If we look at the ‘why’ of the Lone Centurion’s creation of course, things are a little more obvious and pedestrian. The Pandorica Alliance, the combined efforts of all the evil gits in the universe of time and space, are really a bit pants at research.

Knowing the cracks in the skin of the universe are somehow down to the Doctor’s Tardis, they trace them back to a single event, on a single day, and highlight Amy Pond’s importance to the Doctor. Doing the kind of preliminary – not to say cursory – scan of her bedroom you’d expect of a teenage stalker, they get the Autons to impersonate a troop of Roman soldiers because there happens to be a book on Romans in Amy’s room. For the same reason, they base their whole ‘capture the Doctor’ plan around Pandora’s Box, her favourite story as a child, because that becomes a cunning plan if they randomly add two letters to their alliance name to avoid being too obvious. And for the same reason again, they give one of the Auton replicas the face of the man in her photographs. They make it ‘Roranicus,’ simply one among many Roman soldiers who forget they are Auton replicas until the control signal is sent and they do the job for which they’re created.

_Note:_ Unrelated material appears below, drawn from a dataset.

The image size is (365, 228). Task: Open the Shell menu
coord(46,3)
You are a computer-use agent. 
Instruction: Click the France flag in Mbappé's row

That’s the point about the Centurion – his whole life is a lie. He wakes up, knowing some things, knowing Latin, having friends, having a life that is both entirely normal to him, and oddly alien. To be absolutely fair, this is true of all the Roman soldiers in his legion, but only Rory has a real person’s humanity to map onto. When he’s awakened as ‘Rory,’ he becomes the strange amalgam that is the Lone Centurion – a creature of living plastic, with the memories of a Roman and the emotions and attachments of a modern man.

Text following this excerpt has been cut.